STATED TASK A:
Answer these questions using the parking claim defense:
(i) Why did the Defendant and another party stop the vehicle close to the building entrance?
(ii) Which agreement is named as the legal basis on which the Tenant occupied the property?
(iii) What is the Claimant required to prove?
STATED TASK B: Repeat the part of the parking claim defense between "6. It is, therefore, denied" and "support this position.", inclusive.

#### DOCUMENT SECTION

1. The Defendant denies that the Claimant is entitled to relief claimed in the sum of £XXX, or at all, for the reasons stated in the following paragraphs.

2. It is admitted that the Defendant is/was the Registered Keeper of the vehicle in question on the material date. The Defendant was, at the material time, accompanied by the tenant of a property at the location at that time.

3. On the material date, the Defendant and another party stopped the vehicle at a convenient point close to the entrance of the building, for the purposes of loading and unloading.

4. On any reasonable construction, this action did not constitute 'parking'. In any event, it would be an implied term of the tenancy agreement that tenants should be able to park near the entrance temporarily, in order to transfer heavy or bulky items from the vehicle to the property, or vice versa.

5. The Assured Shorthold Tenancy Agreement is the legal basis upon which the Tenant occupied the property. On the subject of parking, it states "...if keeping a car at the Property, not park so as to cause a nuisance or obstruction, or sound the car’s horn without due course, or rev the engine or slam the doors late at night...". The agreement does not specify any other conditions of parking, and the Defendant relies upon the Tenant's delegated authority under this contract as having primacy of contract over any purported contractual terms asserted by the Claimant's signage.

6. It is, therefore, denied that the Defendant was under any obligation to display a permit at any time, or to pay penalties to a third party (the Claimant) for non-display of same. There are a number of authorities which support this position.

7. The Defendant has no knowledge of whether there is any contractual arrangement between the Claimant and the owner or occupier of the land in question, or, if such a contractual arrangement exists, what the terms of that arrangement are. The Claimant is therefore required to prove that it has the necessary standing to bring this claim.

########
#### INFORMATION SHOWN

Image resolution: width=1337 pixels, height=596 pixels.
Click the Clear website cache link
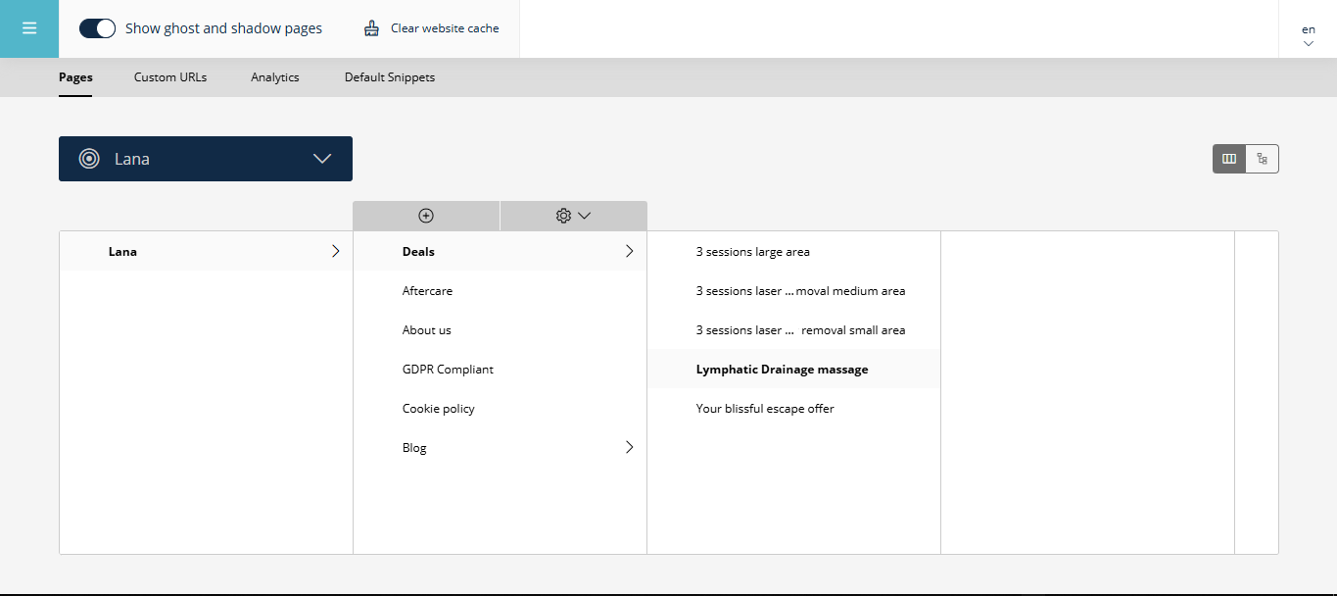444,27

########

TASK SOLUTION A:
(i) For the purposes of loading and unloading.
(ii) The Assured Shorthold Tenancy Agreement.
(iii) That it has the necessary standing to bring this claim.

TASK SOLUTION B:
6. It is, therefore, denied that the Defendant was under any obligation to display a permit at any time, or to pay penalties to a third party (the Claimant) for non-display of same. There are a number of authorities which support this position.